### Assignment
No picture should appear in the copy. Transcribe exactly, and only, the lines from the one with "Task: Bookmark this page with star icon" through the last line of the data below.
--*--
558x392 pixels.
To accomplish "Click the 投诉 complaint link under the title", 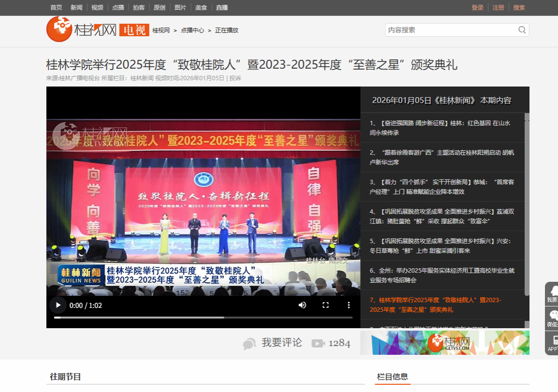I will tap(235, 78).

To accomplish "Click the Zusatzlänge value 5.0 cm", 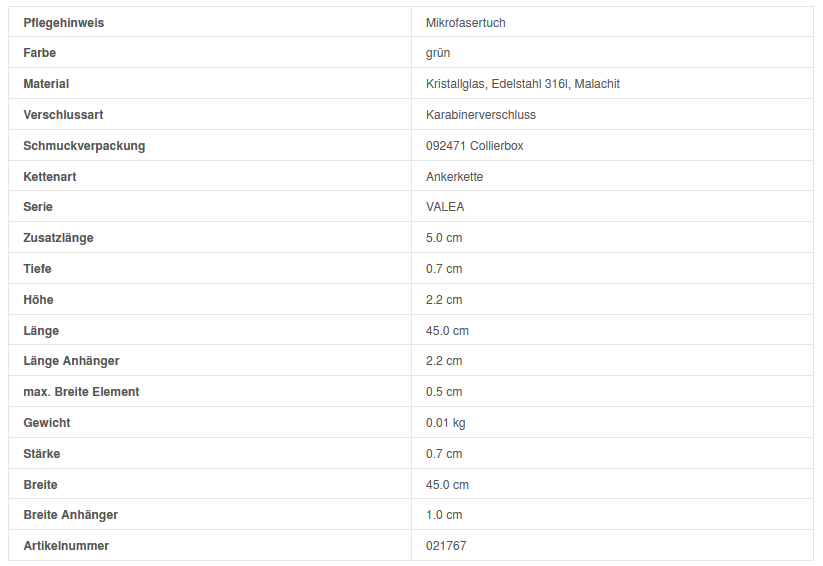I will click(444, 238).
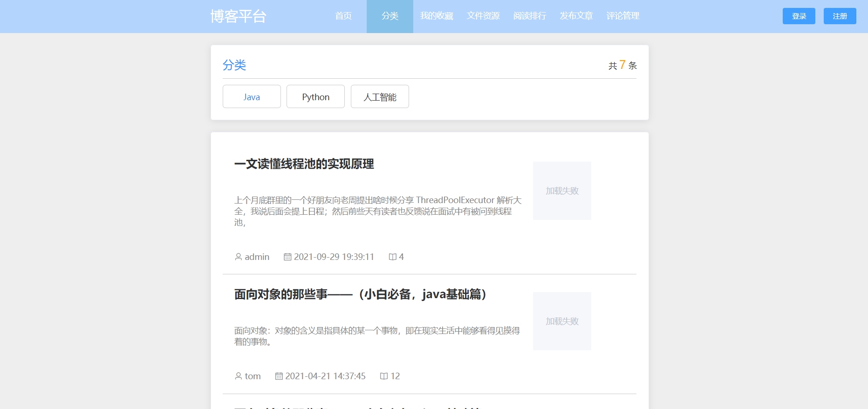
Task: Select the 分类 navigation tab
Action: 390,16

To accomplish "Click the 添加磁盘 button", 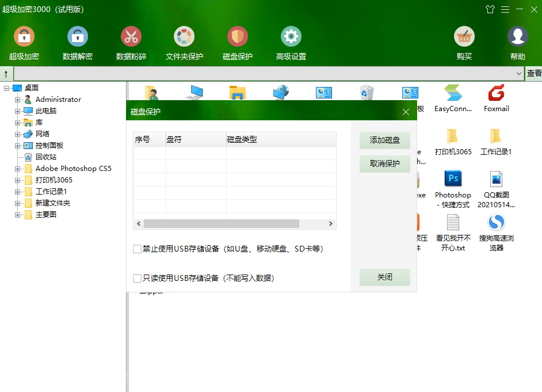I will 384,140.
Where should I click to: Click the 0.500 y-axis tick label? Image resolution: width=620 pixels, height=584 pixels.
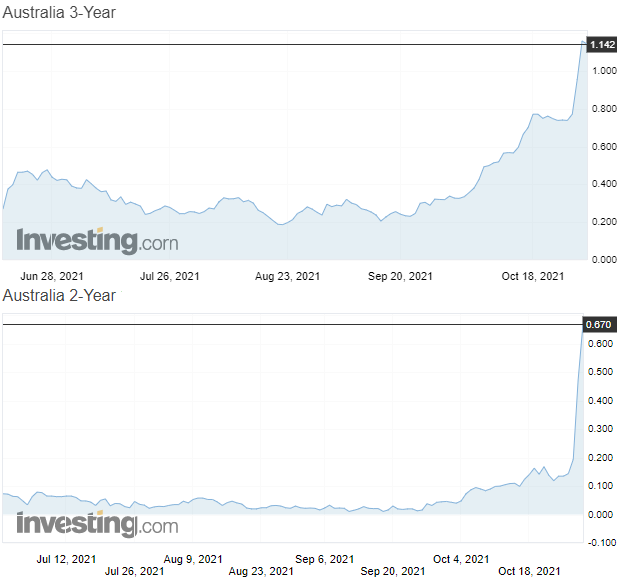[x=603, y=372]
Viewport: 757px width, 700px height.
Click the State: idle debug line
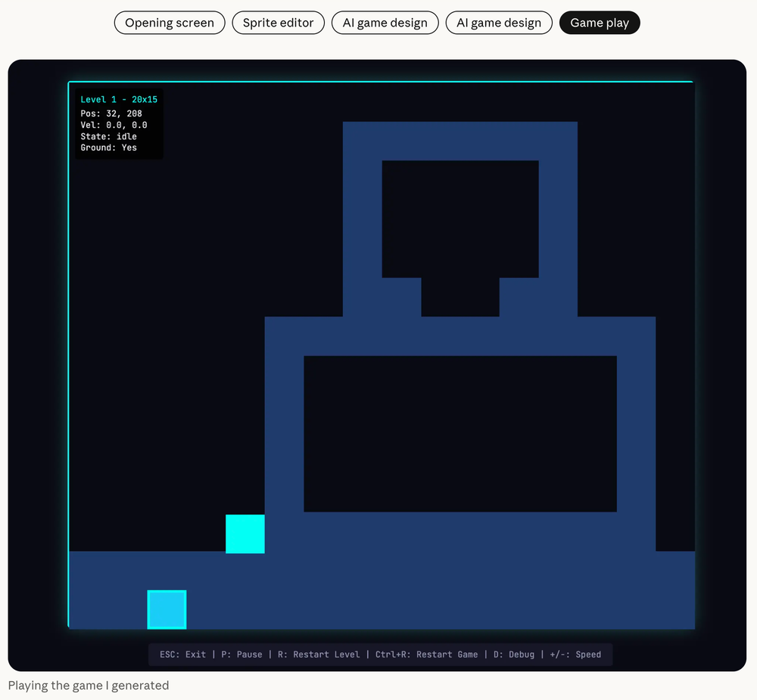[x=109, y=137]
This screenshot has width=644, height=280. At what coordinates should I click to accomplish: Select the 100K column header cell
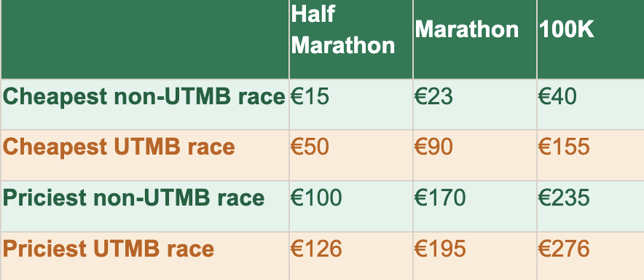tap(591, 39)
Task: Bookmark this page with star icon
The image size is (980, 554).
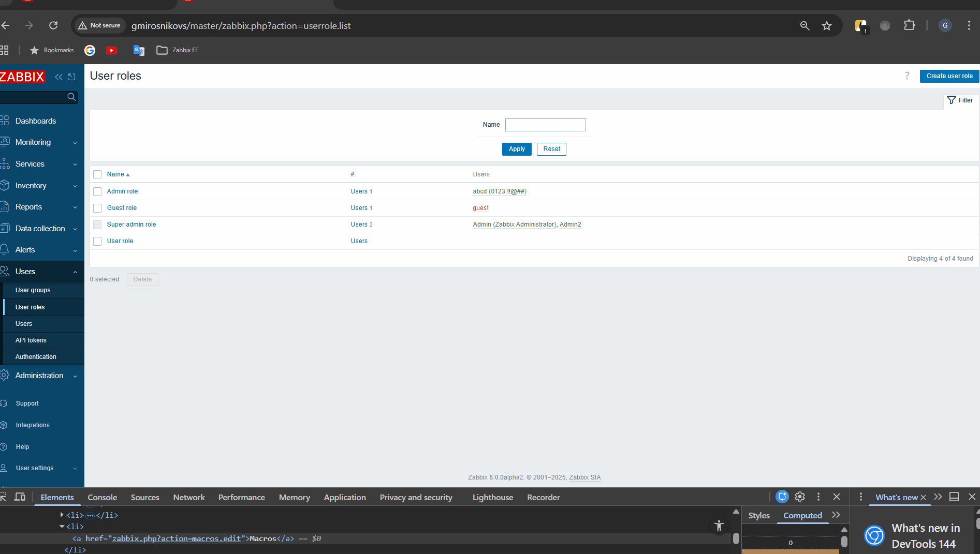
--*--
### Response for this exercise
Task: Bookmark this page with star icon
The image size is (980, 554).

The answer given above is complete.